Comparison of Ansible and Terraform
|Point of Difference||Ansible||Terraform|
|Management and Scheduling||In Ansible, instantaneous deployments are possible because the server pushes configurations to the nodes. When it comes to scheduling, Ansible Tower, the enterprise version, has the capabilities while it is absent in the free version.||In Terraform, resource schedulers work similarly as providers enabling it to request resources from them. Thus, it is just not limited to physical providers such as AWS, allowing its use in layers. Terraform can be used to provision onto the scheduled grid, as well as setting up the physical infrastructure running the schedulers.|
|Ease of Setup and Use||Ansible is simpler to install and use. It has a master without agents, running on the client machines. The fact that it is agentless contributes significantly to its simplicity. Ansible uses YAML syntax, written in the Python language, that comes built-in most Linux and Unix deployments.||Terraform is also simpler to understand when it comes to its setup as well as usage. It even allows users to use a proxy server if required to run the installer.|
|Availability:||Ansible has a secondary node in case an active node falls.||Not Applicable in Terraform’s case.|
|Scalability:||Scalability is easier to achieve||Scalability is comparatively easily achieved|
|Modules||Ansible’s repository or library is called Ansible Galaxy. It does not have separate sorting capabilities and requires manual intervention.||In Terraform’s case, modules allow users to abstract away any reusable parts. These parts can be configured once and can be used everywhere. It thus enables users to group resources, as well as defining input and output variables.|
|GUI||Less developed is Ansible’s GUI, first introduced as a command-line only tool. Even though the enterprise version offers a UI, it still falls short of expectations suffering from syncing issues with the command-line.||Only third party GUIs are available for Terraform. For example, Codeherent’s Terraform GUI.|
|Support||Ansible also includes two levels of professional support for its enterprise version. Additionally, AnsibleFest, which is a big gathering of users and contributors, is held annually. The community behind it is smaller when compared to Puppet.||Terraform provides direct access to HashiCorp’s support channel through a web portal.|
Final Note 😎
Terraform was designed with immutability in mind. It is a provisioning tool that deals with immutable infrastructures in a native way. This makes it a good choice when you reject configuration management tools. The tool is more intuitive for infrastructure orchestration because it was created for it and all of its updates are dedicated to that.

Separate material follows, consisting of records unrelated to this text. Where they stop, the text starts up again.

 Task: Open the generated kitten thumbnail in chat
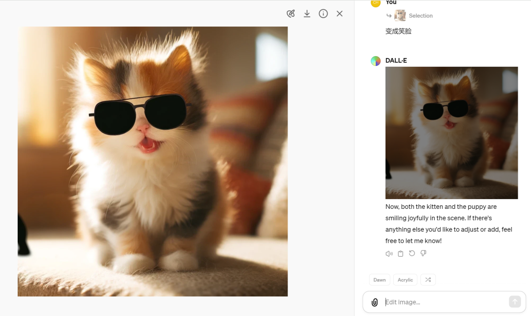click(451, 133)
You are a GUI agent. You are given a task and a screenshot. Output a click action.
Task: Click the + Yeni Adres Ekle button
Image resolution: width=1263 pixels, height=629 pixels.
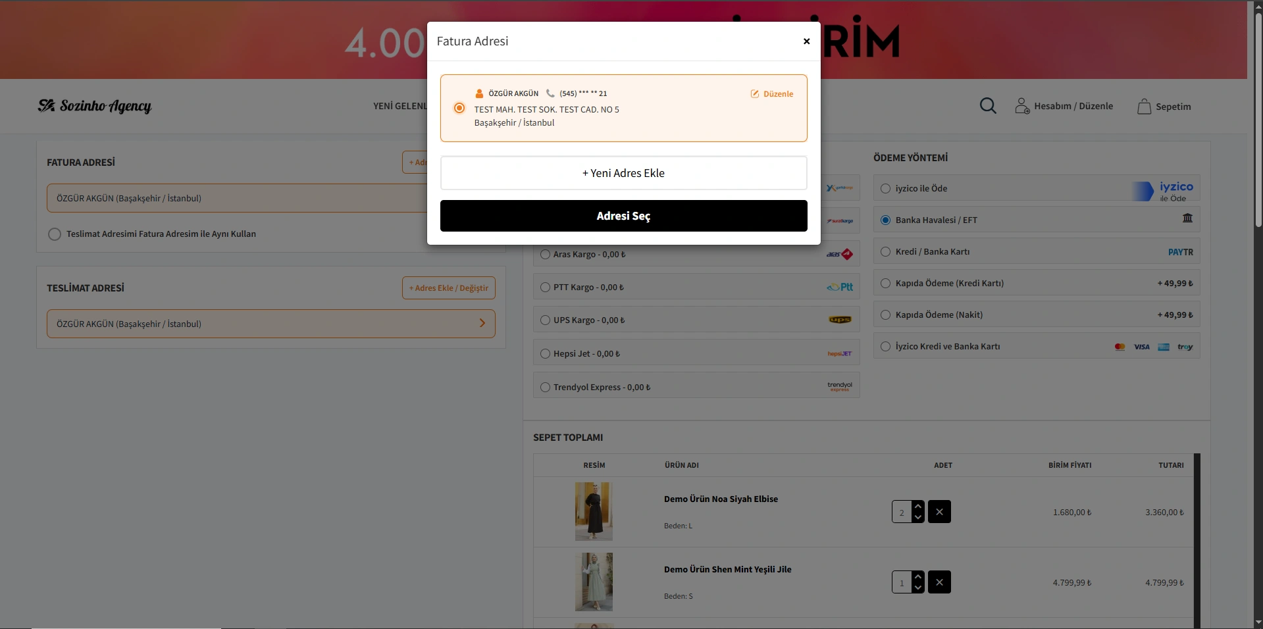click(x=623, y=173)
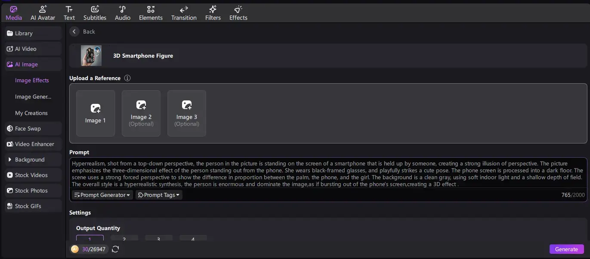This screenshot has width=590, height=259.
Task: Set output quantity to 1
Action: [x=90, y=239]
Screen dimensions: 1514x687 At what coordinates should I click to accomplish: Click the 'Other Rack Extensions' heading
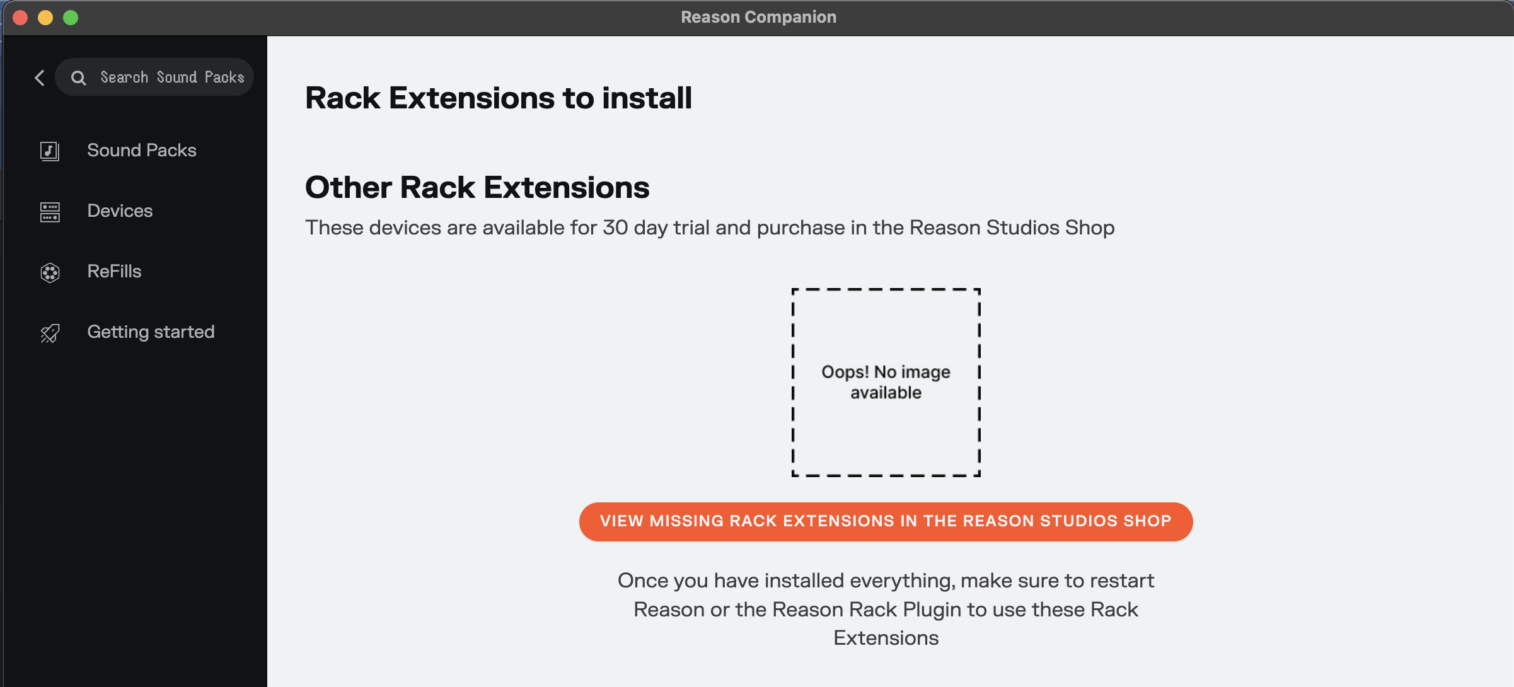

Ansible is optimized for configuration management and although it can perform orchestration tasks it is better to use the best (and fastest) tool for the given task.
Terraform and Ansible have their fair share of similarities, along with some dissimilarities. Both tools help in deploying code and infrastructure in repeatable environments that possess complex requirements. However, if you take a practical approach, it is advisable to use Terraform for the purpose of orchestration and Ansible for configuration management.
As day by day data centers are increasing in their complexity, each of these tools finds its space in the development process. Nevertheless, you should be aware of the limitations of both before employing them in your workforce.